I remain open to romance, provided it involves preparation, mutual interest, and basic verbal coherence. Until such conditions become widespread, I am content to observe from a position of professional distance. This is not bitterness. It is methodology.
For my fellow students with no date, no interest, or simply standards, don’t you worry. Here is your official guide:
- Friends over flirts. Laughing at couples together builds stronger bonds than roses ever could.
- Chocolate is loyal. Chocolate does not forget your name or call you “mate” mid-confession.
- Low expectations = inner peace. You cannot be disappointed if you expect nothing but chaos.
- People-watching is free entertainment. Bring a notebook. Take notes. Journalism is self-care.
Final Assessment and Professional Conclusion
The evidence is clear. Valentine’s Day at Hogwarts does not reveal love so much as it exposes panic, poor planning, and a troubling reliance on pink parchment and bad poetry attempts. The most genuine moments observed this week occurred quietly, without witnesses, and without anyone tripping over furniture.
My recommendation is simple: dance if you must, confess if you are prepared, and flirt only if you have rehearsed responsibly. For the rest of us, single, sensible, and taking notes, thank you for your continued cooperation.

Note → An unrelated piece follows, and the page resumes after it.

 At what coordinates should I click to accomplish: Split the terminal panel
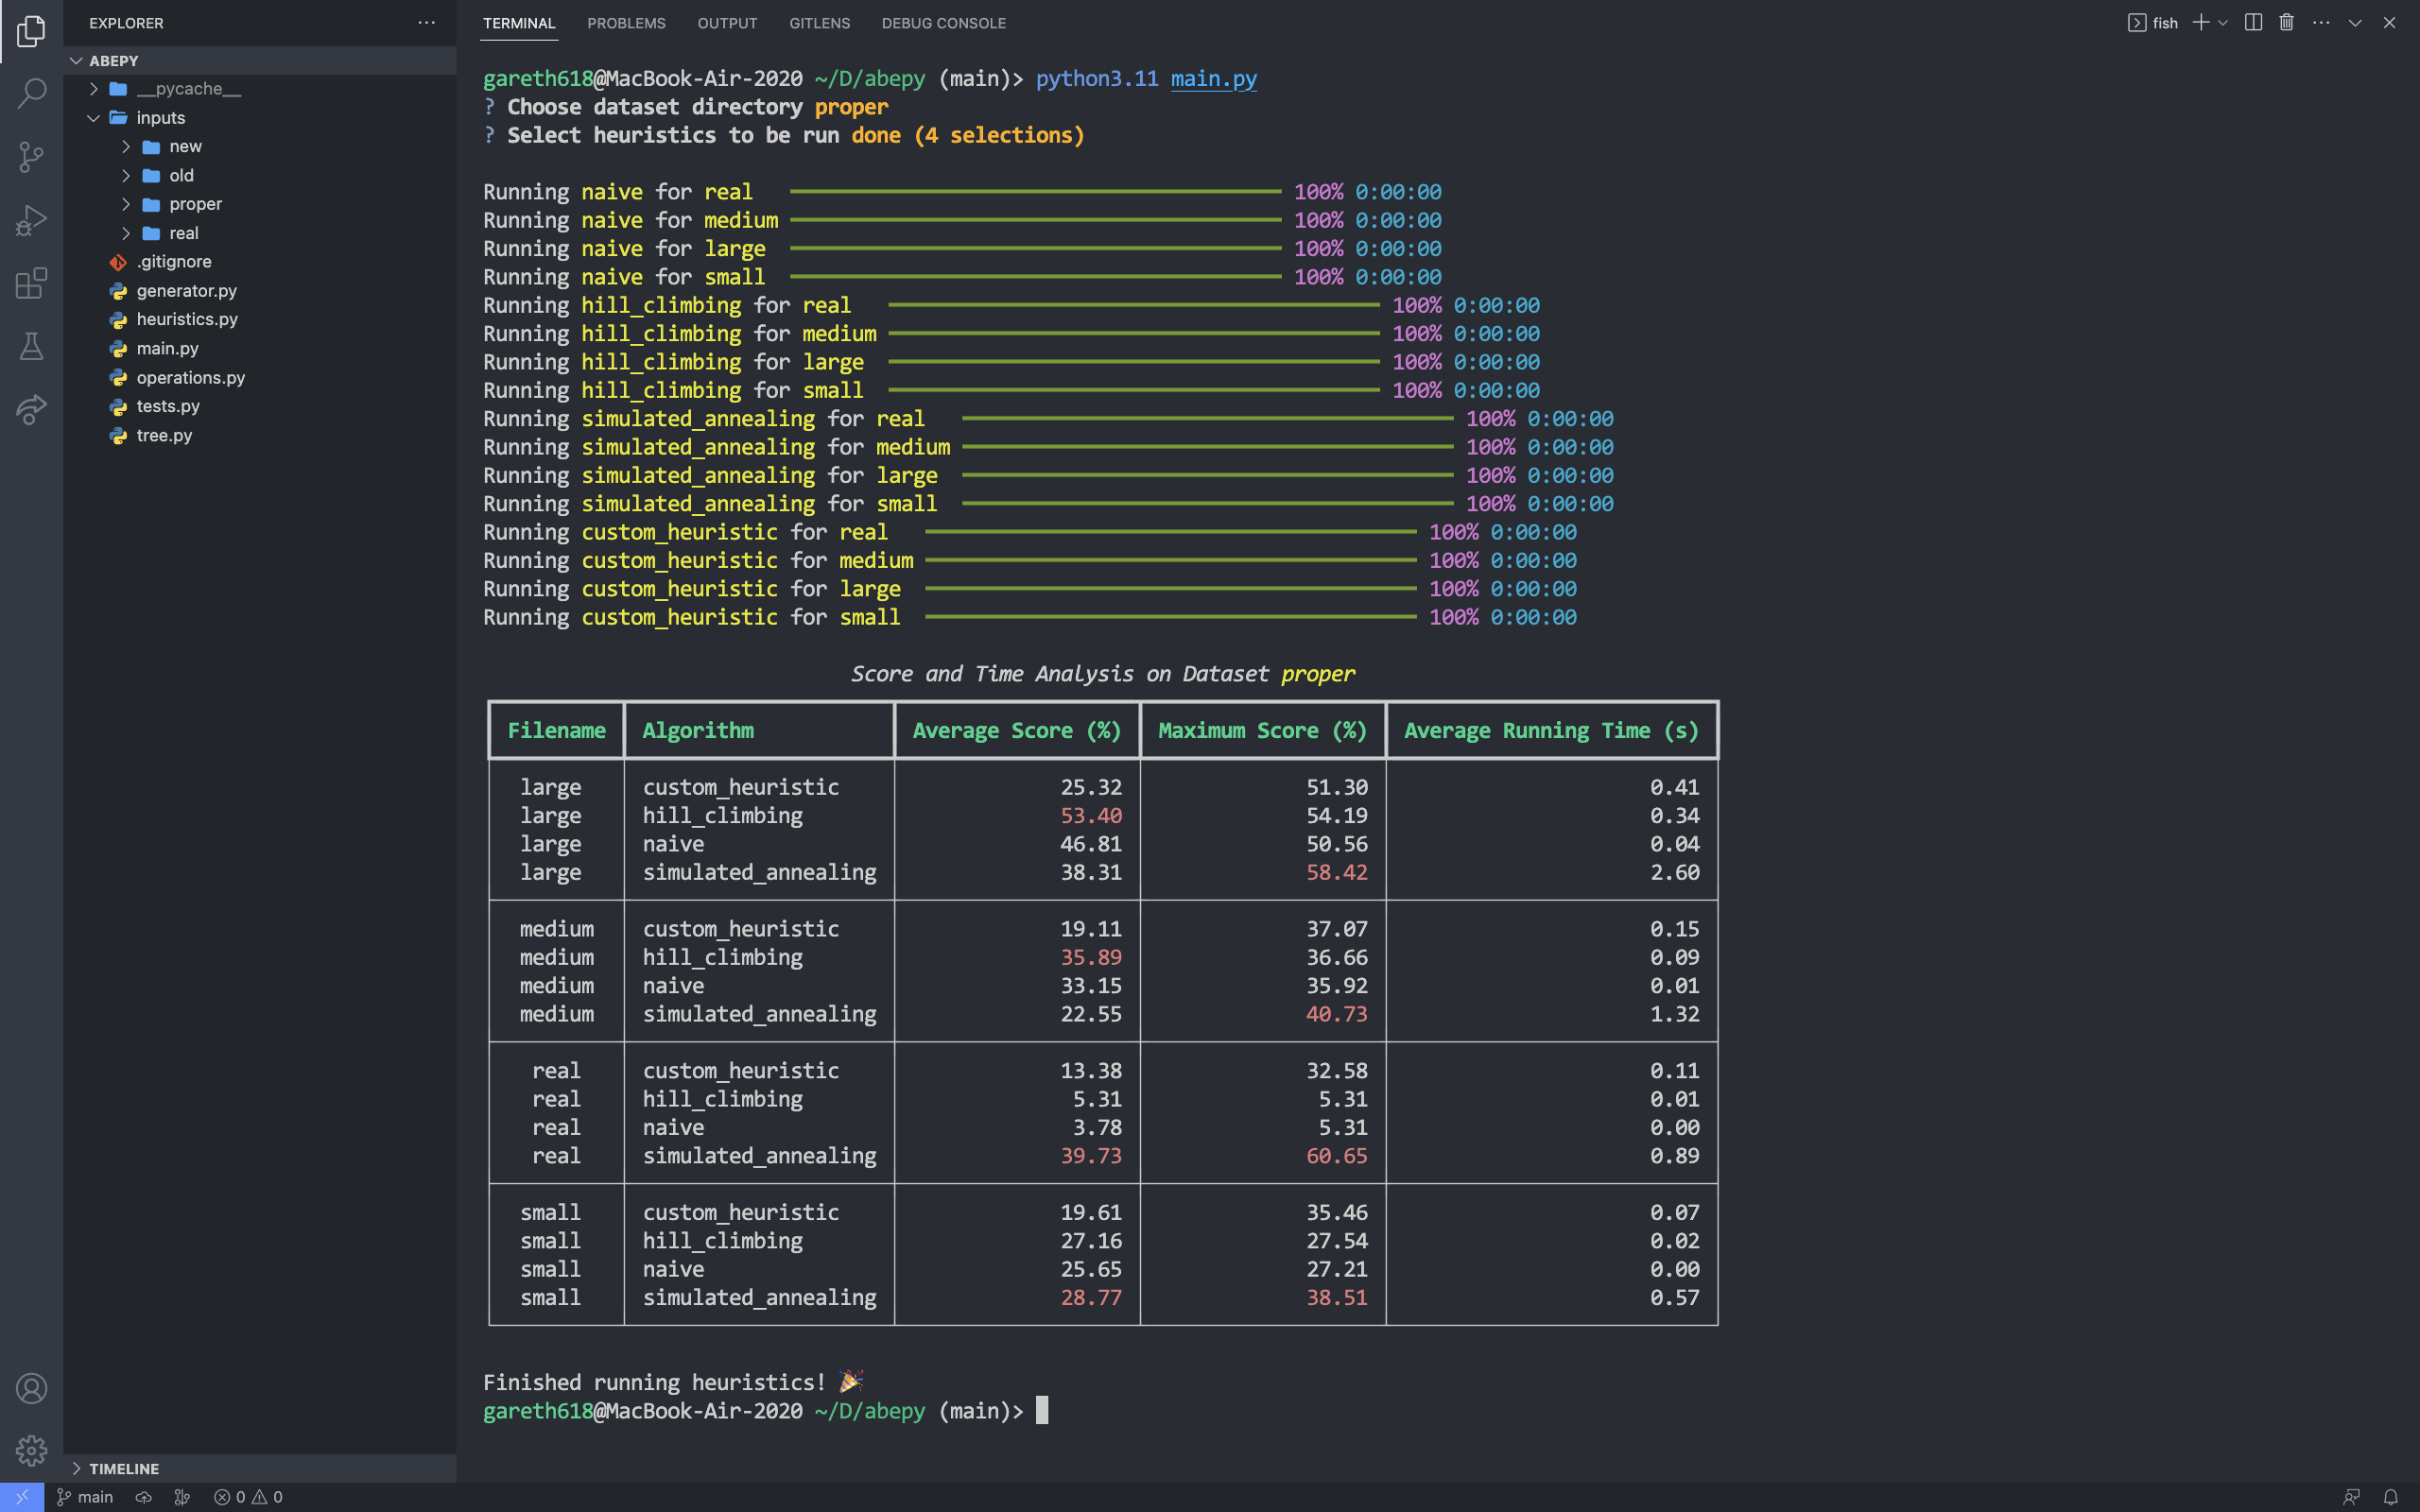(x=2253, y=23)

Valentine’s Day insists that all crushes and couples newly dating should be all mushy, lovey dovey and shining in a pink glitter glow vibe or such… I disagree. Happiness can be found in sarcasm, surviving ceilidh spins without injury, and knowing that you don’t have to pretend that a heart-shaped biscuit tastes better than a normal one.
So whether you’re dancing, dodging, flirting terribly, or hiding in the library pretending to study… Remember: Valentine’s Day ends. The embarrassment, however, lives forever.
Happy Valentine’s Day, Hogwarts.
Try not to trip.
This concludes my report.
Violette Twiggs, Fifth-Year Ravenclaw, professionally judgmental, romantically neutral, dangerously observant
Editor’s Note — Any resemblance between the events described and your personal Valentine’s Day is entirely coincidental. Allegedly.